GFP expression in PCs and putative interneurons after grafting hfMSCs carrying the inverted GFP gene to the SCA1 mouse cerebellum.

(a) Schema depicting the FLEx-Tet system, which permitted us to explore the fusion of hfMSCs with cerebellar neurons. An AAV9-SynImCMV-HA-mtTA-P2A-Cre vector expressing HA-tagged mtTA and Cre through a neuron-specific SynImCMV promoter was injected into the cerebella of 6–8-month-old SCA1 mice (1). A sequence with TRE and inverted GFP genes flanked by loxP and lox2272 was inserted into the genome of hfMSCs by using Lenti-TRE-FLEx-GFP vectors (2). Thus, GFP protein was never produced without Cre recombinase, and the expression increased drastically after co-provision with mtTA. The TRE-FLEx-GFP-hfMSCs (50,000 cells) were then injected into the SCA1 mice 2 weeks after injection of AAV9-SynImCMV-HA-mtTA-P2A-Cre vectors (3). (b-g) Emergence of GFP-expressing neurons in the cerebella of mice that were sacrificed 2 weeks after the TRE-FLEx-GFP-hfMSC injection. The cerebellar slices were immunolabeled for GFP and calbindin, a PC marker. GFP expression was detected in PCs (b, e-g) and cells in the molecular layer (c, d).

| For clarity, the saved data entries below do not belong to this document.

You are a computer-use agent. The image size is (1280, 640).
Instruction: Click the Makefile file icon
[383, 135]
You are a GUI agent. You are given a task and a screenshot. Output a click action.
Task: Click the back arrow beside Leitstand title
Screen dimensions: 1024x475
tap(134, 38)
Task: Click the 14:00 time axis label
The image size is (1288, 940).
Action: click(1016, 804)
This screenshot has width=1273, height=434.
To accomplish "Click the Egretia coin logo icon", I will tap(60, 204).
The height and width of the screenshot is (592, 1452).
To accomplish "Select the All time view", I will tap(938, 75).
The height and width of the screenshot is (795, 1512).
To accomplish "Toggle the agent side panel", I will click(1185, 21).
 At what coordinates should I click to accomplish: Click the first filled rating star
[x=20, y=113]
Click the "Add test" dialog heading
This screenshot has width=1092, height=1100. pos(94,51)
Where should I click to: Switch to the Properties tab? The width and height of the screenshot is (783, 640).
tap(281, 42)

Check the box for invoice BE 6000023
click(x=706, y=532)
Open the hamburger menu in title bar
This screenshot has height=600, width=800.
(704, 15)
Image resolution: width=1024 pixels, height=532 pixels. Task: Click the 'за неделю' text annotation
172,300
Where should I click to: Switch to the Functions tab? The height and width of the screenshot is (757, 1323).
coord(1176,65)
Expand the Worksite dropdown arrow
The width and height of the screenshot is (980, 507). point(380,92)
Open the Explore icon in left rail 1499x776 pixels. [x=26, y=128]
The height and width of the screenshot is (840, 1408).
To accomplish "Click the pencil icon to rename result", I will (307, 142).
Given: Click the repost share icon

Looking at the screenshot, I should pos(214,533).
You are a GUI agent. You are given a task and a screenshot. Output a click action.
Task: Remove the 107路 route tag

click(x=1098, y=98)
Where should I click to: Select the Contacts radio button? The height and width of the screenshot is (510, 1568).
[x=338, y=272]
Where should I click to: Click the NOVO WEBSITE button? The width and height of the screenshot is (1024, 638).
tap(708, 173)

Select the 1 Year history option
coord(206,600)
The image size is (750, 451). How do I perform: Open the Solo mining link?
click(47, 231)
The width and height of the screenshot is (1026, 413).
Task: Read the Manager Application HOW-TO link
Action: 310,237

Arrows in (e-g) indicate a GFP-expressing PCs co-immunostained for calbindin. Because we used a neuron-specific synapsin I promoter with a minimal CMV sequence, Cre and mtTA should have been expressed specifically in neurons, and thus the GFP-expressing cells in the molecular layer (c, d) were presumed to be basket cells (c) and stellate cells (d). Scale bar, 50 μm.